PROVIDED RECORDS =>
.....

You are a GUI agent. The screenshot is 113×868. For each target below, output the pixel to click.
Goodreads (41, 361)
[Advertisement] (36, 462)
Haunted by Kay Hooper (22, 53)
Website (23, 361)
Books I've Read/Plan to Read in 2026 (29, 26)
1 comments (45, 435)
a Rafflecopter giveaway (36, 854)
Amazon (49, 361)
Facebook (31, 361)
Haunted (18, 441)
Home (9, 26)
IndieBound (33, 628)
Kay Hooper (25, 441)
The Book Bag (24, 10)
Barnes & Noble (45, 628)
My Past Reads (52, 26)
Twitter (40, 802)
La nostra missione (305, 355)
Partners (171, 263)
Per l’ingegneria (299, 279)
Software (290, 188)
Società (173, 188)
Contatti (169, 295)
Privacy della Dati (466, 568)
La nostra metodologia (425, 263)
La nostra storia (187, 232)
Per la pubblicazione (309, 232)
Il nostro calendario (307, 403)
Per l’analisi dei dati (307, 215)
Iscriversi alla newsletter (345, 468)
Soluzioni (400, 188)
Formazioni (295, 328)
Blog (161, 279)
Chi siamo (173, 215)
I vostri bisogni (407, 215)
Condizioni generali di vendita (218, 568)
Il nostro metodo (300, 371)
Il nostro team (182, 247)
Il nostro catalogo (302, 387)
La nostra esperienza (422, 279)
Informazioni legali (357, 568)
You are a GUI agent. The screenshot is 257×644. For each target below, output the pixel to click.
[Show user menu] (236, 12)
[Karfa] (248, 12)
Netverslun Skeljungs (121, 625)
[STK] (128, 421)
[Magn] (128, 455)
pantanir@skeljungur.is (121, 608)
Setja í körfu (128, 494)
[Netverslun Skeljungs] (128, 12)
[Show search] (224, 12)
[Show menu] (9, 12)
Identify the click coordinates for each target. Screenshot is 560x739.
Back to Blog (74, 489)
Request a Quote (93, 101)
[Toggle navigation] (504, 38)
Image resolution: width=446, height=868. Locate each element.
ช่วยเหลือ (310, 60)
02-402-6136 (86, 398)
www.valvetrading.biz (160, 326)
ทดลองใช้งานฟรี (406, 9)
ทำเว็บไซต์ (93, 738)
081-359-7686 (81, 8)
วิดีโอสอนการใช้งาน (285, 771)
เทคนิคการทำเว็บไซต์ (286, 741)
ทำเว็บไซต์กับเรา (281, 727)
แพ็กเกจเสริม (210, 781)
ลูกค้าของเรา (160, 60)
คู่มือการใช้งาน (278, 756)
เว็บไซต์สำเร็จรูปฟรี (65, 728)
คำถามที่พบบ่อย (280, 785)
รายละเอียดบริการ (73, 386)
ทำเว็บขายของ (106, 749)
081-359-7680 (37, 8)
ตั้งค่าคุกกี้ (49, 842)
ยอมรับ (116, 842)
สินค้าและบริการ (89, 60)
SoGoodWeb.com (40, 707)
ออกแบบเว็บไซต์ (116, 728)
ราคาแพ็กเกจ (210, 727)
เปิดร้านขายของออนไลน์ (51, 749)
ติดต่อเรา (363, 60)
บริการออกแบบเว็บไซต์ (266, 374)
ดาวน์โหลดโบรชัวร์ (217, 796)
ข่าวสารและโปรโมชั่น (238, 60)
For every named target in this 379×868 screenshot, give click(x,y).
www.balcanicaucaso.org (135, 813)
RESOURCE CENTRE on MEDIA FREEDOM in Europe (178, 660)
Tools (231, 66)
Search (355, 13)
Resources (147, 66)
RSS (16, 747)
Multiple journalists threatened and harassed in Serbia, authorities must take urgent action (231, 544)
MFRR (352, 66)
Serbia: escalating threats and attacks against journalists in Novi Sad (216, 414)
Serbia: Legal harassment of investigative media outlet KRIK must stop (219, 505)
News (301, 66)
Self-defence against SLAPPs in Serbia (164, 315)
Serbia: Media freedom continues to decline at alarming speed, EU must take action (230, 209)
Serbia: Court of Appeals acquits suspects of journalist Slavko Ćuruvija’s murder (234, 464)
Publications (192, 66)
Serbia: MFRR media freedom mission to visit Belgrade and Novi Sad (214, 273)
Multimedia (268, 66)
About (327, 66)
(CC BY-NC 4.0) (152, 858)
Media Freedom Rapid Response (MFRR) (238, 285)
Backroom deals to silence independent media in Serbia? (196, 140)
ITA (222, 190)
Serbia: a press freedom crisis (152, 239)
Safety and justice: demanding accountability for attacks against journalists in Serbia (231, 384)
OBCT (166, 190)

.....

EXERCISE TASK => Copy all of the rows above exactly as they appear, line for line.

SOLUTION TO THE EXERCISE =>
You are a GUI agent. The screenshot is 113×868. For each target below, output the pixel to click.
Goodreads (41, 361)
[Advertisement] (36, 462)
Haunted by Kay Hooper (22, 53)
Website (23, 361)
Books I've Read/Plan to Read in 2026 (29, 26)
1 comments (45, 435)
a Rafflecopter giveaway (36, 854)
Amazon (49, 361)
Facebook (31, 361)
Haunted (18, 441)
Home (9, 26)
IndieBound (33, 628)
Kay Hooper (25, 441)
The Book Bag (24, 10)
Barnes & Noble (45, 628)
My Past Reads (52, 26)
Twitter (40, 802)
La nostra missione (305, 355)
Partners (171, 263)
Per l’ingegneria (299, 279)
Software (290, 188)
Società (173, 188)
Contatti (169, 295)
Privacy della Dati (466, 568)
La nostra metodologia (425, 263)
La nostra storia (187, 232)
Per la pubblicazione (309, 232)
Il nostro calendario (307, 403)
Per l’analisi dei dati (307, 215)
Iscriversi alla newsletter (345, 468)
Soluzioni (400, 188)
Formazioni (295, 328)
Blog (161, 279)
Chi siamo (173, 215)
I vostri bisogni (407, 215)
Condizioni generali di vendita (218, 568)
Il nostro metodo (300, 371)
Il nostro team (182, 247)
Il nostro catalogo (302, 387)
La nostra esperienza (422, 279)
Informazioni legali (357, 568)
You are a GUI agent. The screenshot is 257×644. For each target below, output the pixel to click.
[Show user menu] (236, 12)
[Karfa] (248, 12)
Netverslun Skeljungs (121, 625)
[STK] (128, 421)
[Magn] (128, 455)
pantanir@skeljungur.is (121, 608)
Setja í körfu (128, 494)
[Netverslun Skeljungs] (128, 12)
[Show search] (224, 12)
[Show menu] (9, 12)
Identify the click coordinates for each target. Screenshot is 560x739.
Back to Blog (74, 489)
Request a Quote (93, 101)
[Toggle navigation] (504, 38)
Image resolution: width=446, height=868. Locate each element.
ช่วยเหลือ (310, 60)
02-402-6136 (86, 398)
www.valvetrading.biz (160, 326)
ทดลองใช้งานฟรี (406, 9)
ทำเว็บไซต์ (93, 738)
081-359-7686 (81, 8)
วิดีโอสอนการใช้งาน (285, 771)
เทคนิคการทำเว็บไซต์ (286, 741)
ทำเว็บไซต์กับเรา (281, 727)
แพ็กเกจเสริม (210, 781)
ลูกค้าของเรา (160, 60)
คู่มือการใช้งาน (278, 756)
เว็บไซต์สำเร็จรูปฟรี (65, 728)
คำถามที่พบบ่อย (280, 785)
รายละเอียดบริการ (73, 386)
ทำเว็บขายของ (106, 749)
081-359-7680 (37, 8)
ตั้งค่าคุกกี้ (49, 842)
ยอมรับ (116, 842)
สินค้าและบริการ (89, 60)
SoGoodWeb.com (40, 707)
ออกแบบเว็บไซต์ (116, 728)
ราคาแพ็กเกจ (210, 727)
เปิดร้านขายของออนไลน์ (51, 749)
ติดต่อเรา (363, 60)
บริการออกแบบเว็บไซต์ (266, 374)
ดาวน์โหลดโบรชัวร์ (217, 796)
ข่าวสารและโปรโมชั่น (238, 60)
For every named target in this 379×868 screenshot, give click(x,y).
www.balcanicaucaso.org (135, 813)
RESOURCE CENTRE on MEDIA FREEDOM in Europe (178, 660)
Tools (231, 66)
Search (355, 13)
Resources (147, 66)
RSS (16, 747)
Multiple journalists threatened and harassed in Serbia, authorities must take urgent action (231, 544)
MFRR (352, 66)
Serbia: escalating threats and attacks against journalists in Novi Sad (216, 414)
Serbia: Legal harassment of investigative media outlet KRIK must stop (219, 505)
News (301, 66)
Self-defence against SLAPPs in Serbia (164, 315)
Serbia: Media freedom continues to decline at alarming speed, EU must take action (230, 209)
Serbia: Court of Appeals acquits suspects of journalist Slavko Ćuruvija’s murder (234, 464)
Publications (192, 66)
Serbia: MFRR media freedom mission to visit Belgrade and Novi Sad (214, 273)
Multimedia (268, 66)
About (327, 66)
(CC BY-NC 4.0) (152, 858)
Media Freedom Rapid Response (MFRR) (238, 285)
Backroom deals to silence independent media in Serbia? (196, 140)
ITA (222, 190)
Serbia: a press freedom crisis (152, 239)
Safety and justice: demanding accountability for attacks against journalists in Serbia (231, 384)
OBCT (166, 190)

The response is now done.